▸ **DIRECTIONS**
Exact copy, no pictures: return only the lines below from the line with "Open the 0 Review link" up to and including the line with "You are a computer-use agent.".

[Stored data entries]
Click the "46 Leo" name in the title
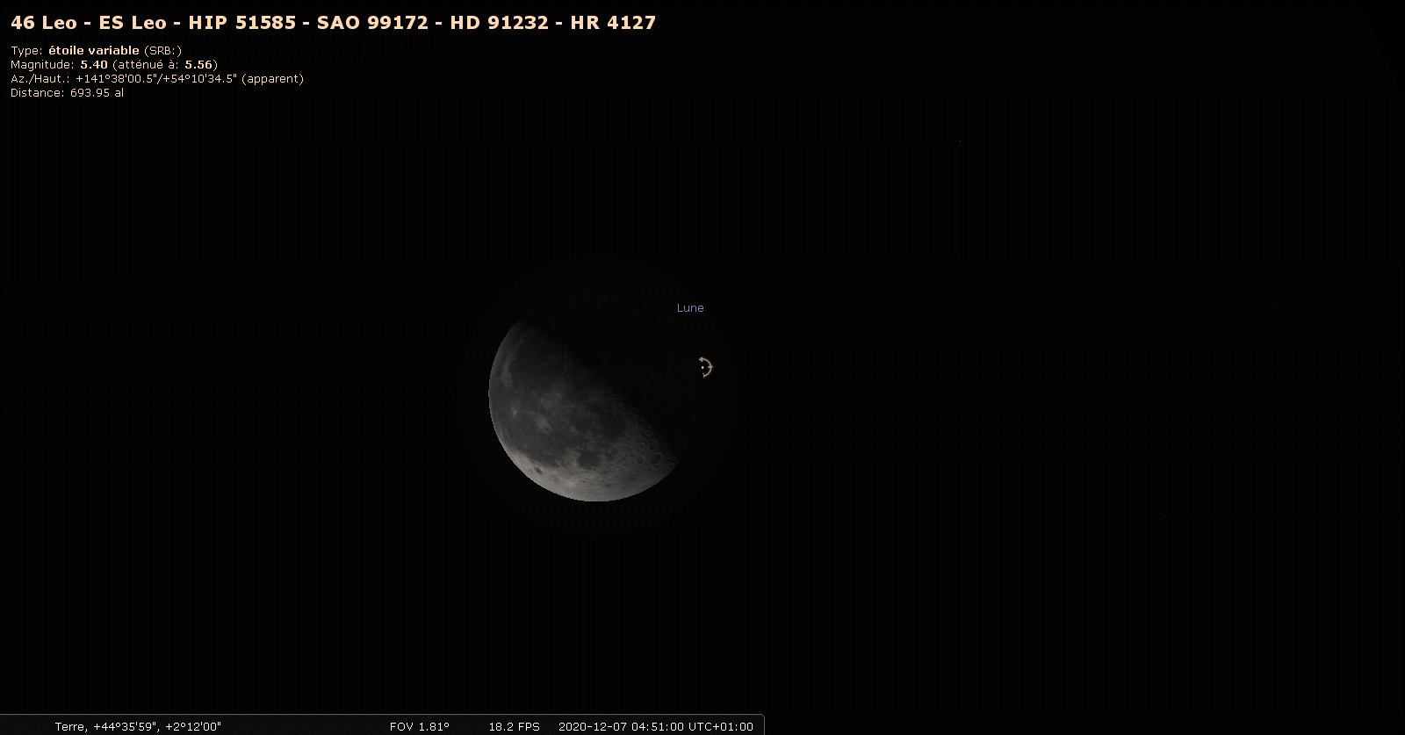 tap(43, 23)
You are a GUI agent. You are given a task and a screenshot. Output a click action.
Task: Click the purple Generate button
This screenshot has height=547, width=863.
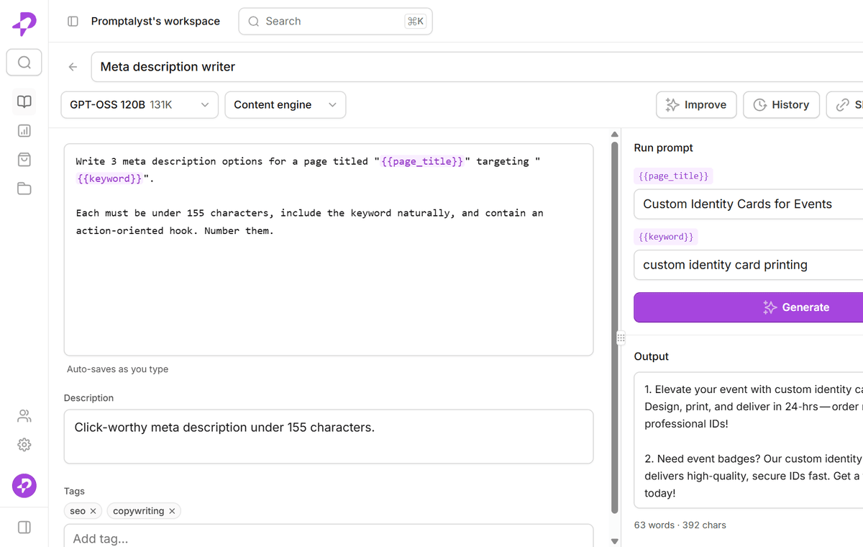[x=748, y=307]
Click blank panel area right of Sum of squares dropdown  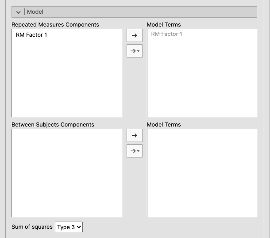[177, 227]
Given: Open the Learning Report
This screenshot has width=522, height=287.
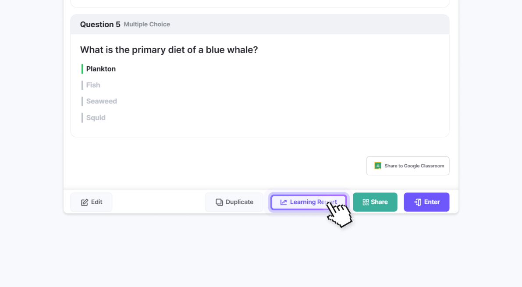Looking at the screenshot, I should (x=308, y=202).
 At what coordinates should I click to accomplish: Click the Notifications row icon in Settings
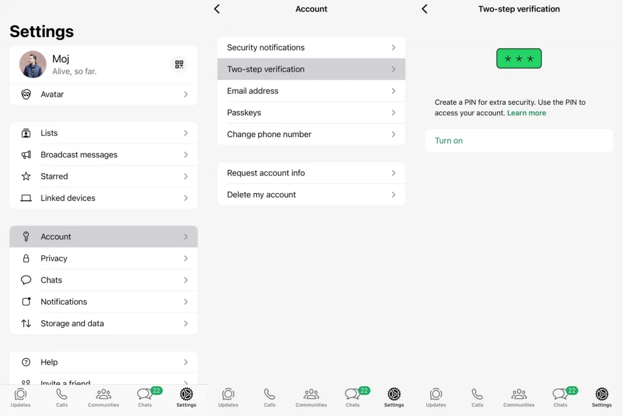click(x=26, y=301)
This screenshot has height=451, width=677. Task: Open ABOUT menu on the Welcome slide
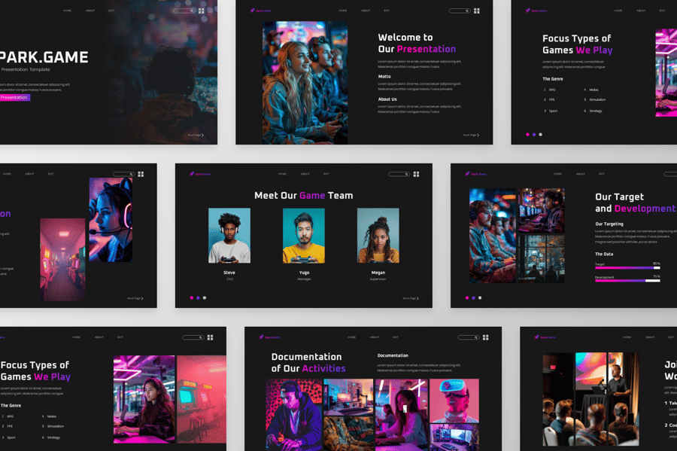click(366, 11)
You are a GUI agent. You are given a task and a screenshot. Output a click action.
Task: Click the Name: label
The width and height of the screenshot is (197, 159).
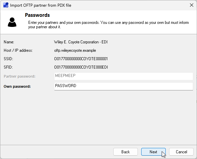(x=9, y=42)
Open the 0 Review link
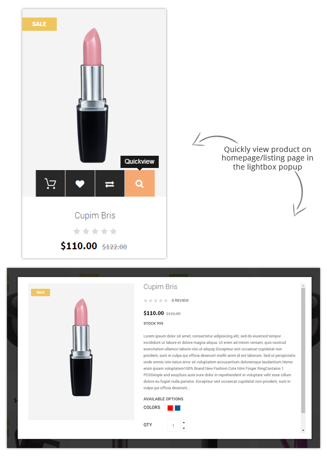Image resolution: width=327 pixels, height=472 pixels. click(180, 300)
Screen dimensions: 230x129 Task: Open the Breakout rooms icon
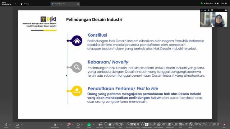click(x=146, y=125)
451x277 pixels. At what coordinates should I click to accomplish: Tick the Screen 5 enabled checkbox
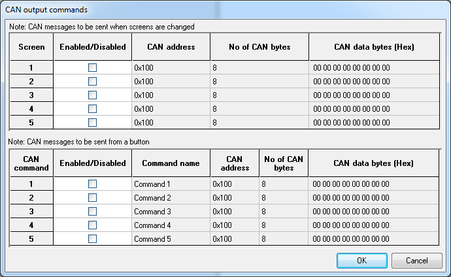tap(92, 122)
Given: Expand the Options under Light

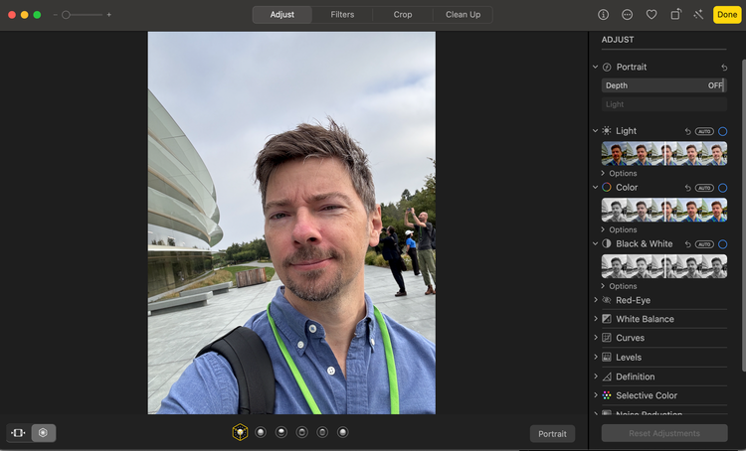Looking at the screenshot, I should [622, 173].
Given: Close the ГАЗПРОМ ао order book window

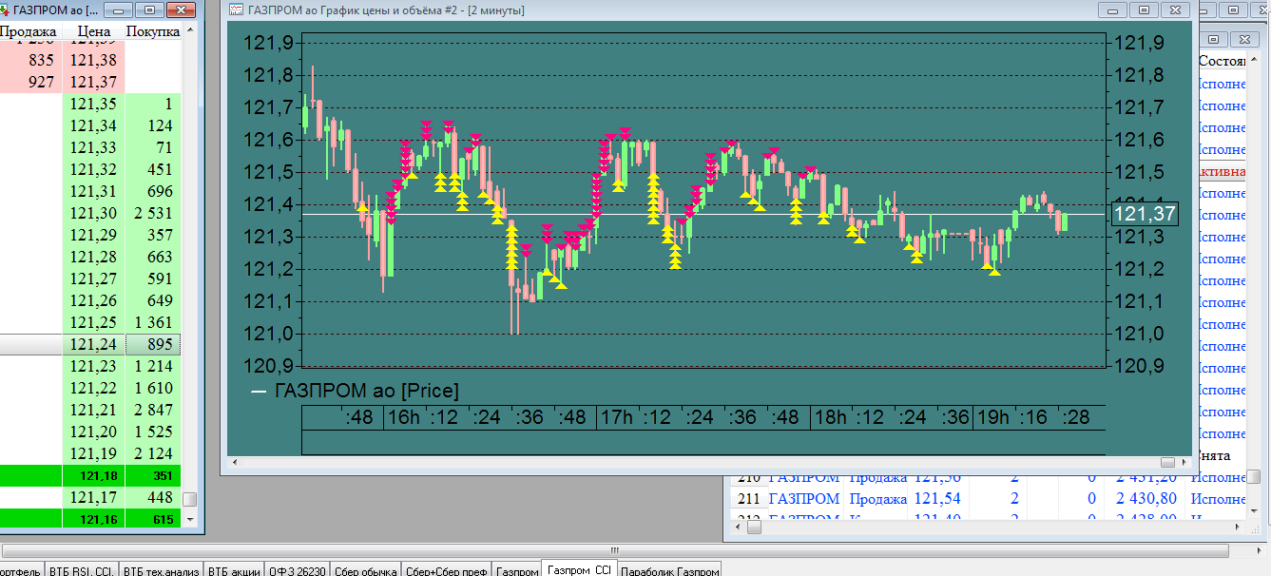Looking at the screenshot, I should [181, 10].
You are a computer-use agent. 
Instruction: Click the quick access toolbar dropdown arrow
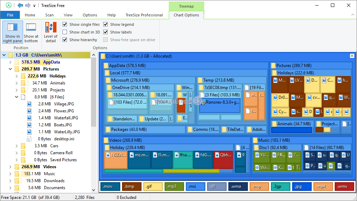(34, 6)

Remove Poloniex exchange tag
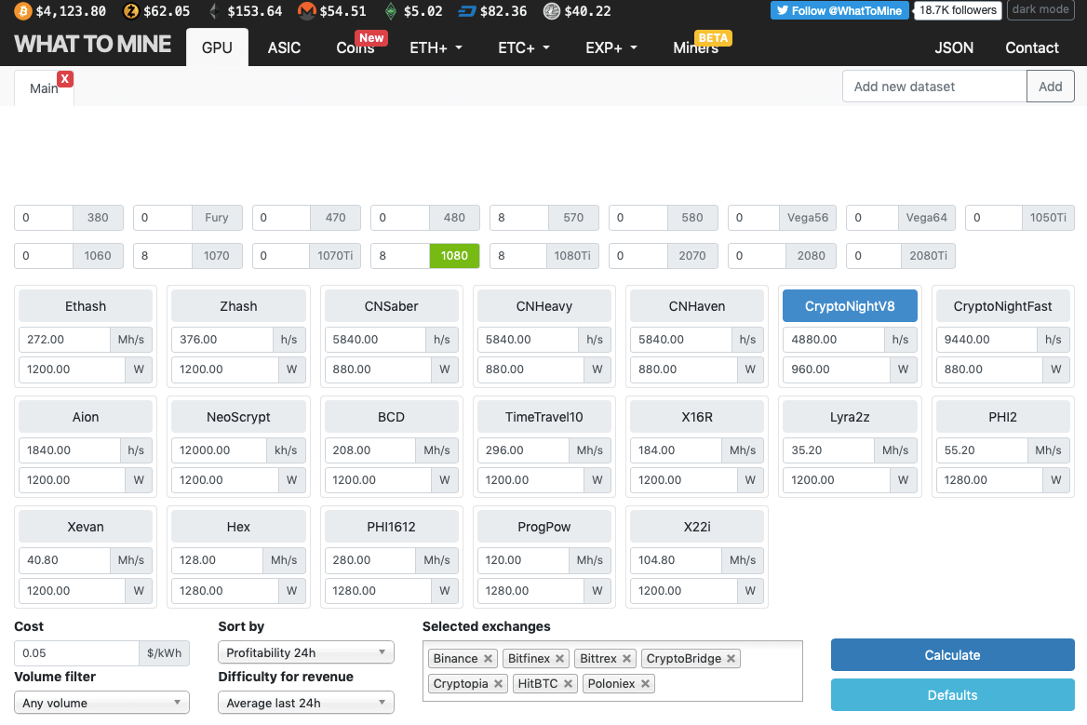(x=645, y=684)
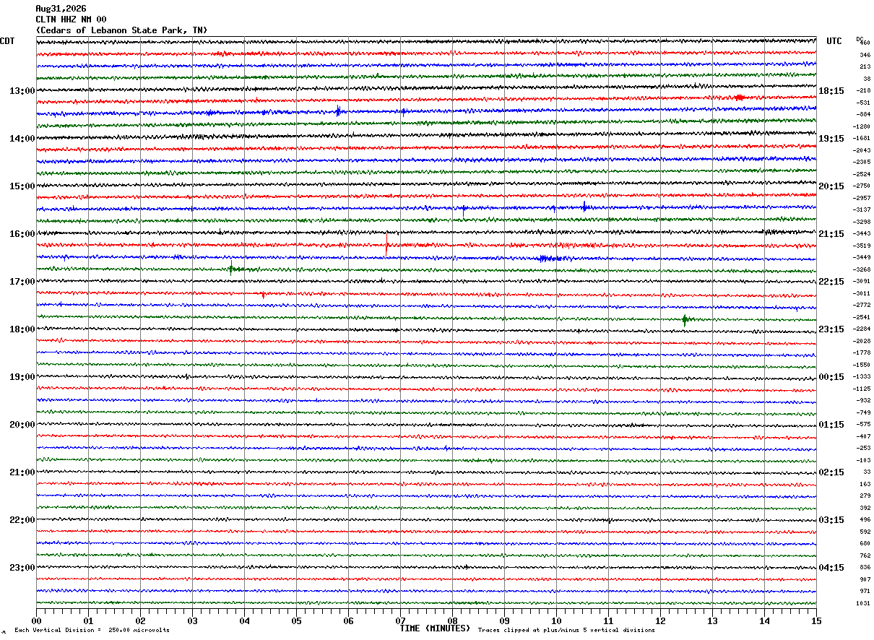Viewport: 874px width, 640px height.
Task: Click the green spike near minute 12.5
Action: click(x=685, y=319)
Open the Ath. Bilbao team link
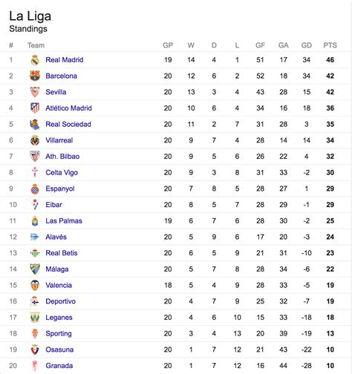The width and height of the screenshot is (352, 374). (x=62, y=157)
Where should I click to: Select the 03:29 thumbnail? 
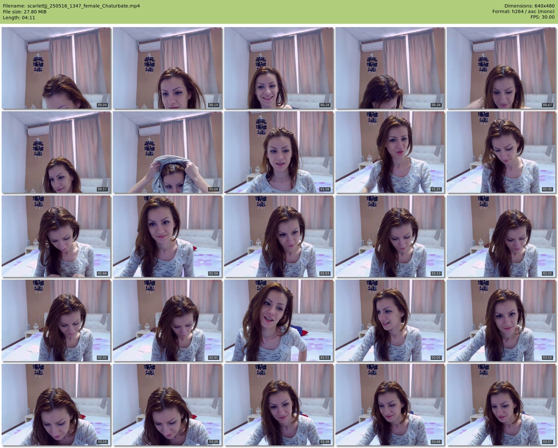click(167, 405)
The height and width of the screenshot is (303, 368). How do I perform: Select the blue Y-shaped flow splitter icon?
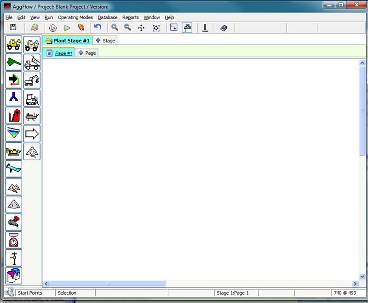[x=14, y=98]

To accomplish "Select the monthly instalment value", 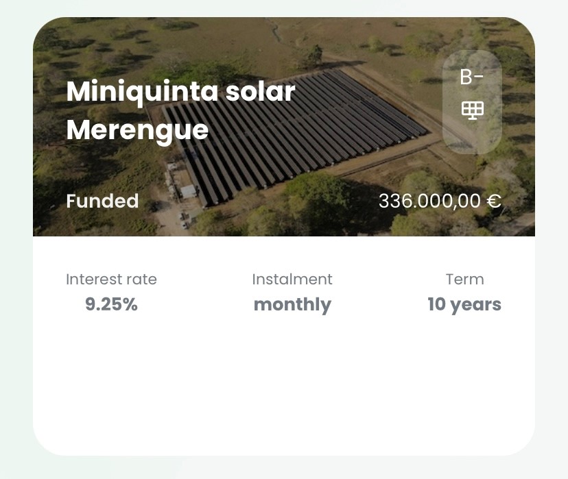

▸ **EXERCISE SOLUTION**
Open the 0 Review link
Image resolution: width=327 pixels, height=472 pixels. click(180, 300)
Screen dimensions: 230x129 Task: Open the Breakout rooms icon
click(x=146, y=125)
451x277 pixels. At what coordinates should I click to accomplish: Tick the Screen 5 enabled checkbox
tap(92, 122)
Given: Expand the Options under Light

Looking at the screenshot, I should [622, 173].
Given: Close the ГАЗПРОМ ао order book window

Looking at the screenshot, I should [181, 10].
You are a computer-use agent. 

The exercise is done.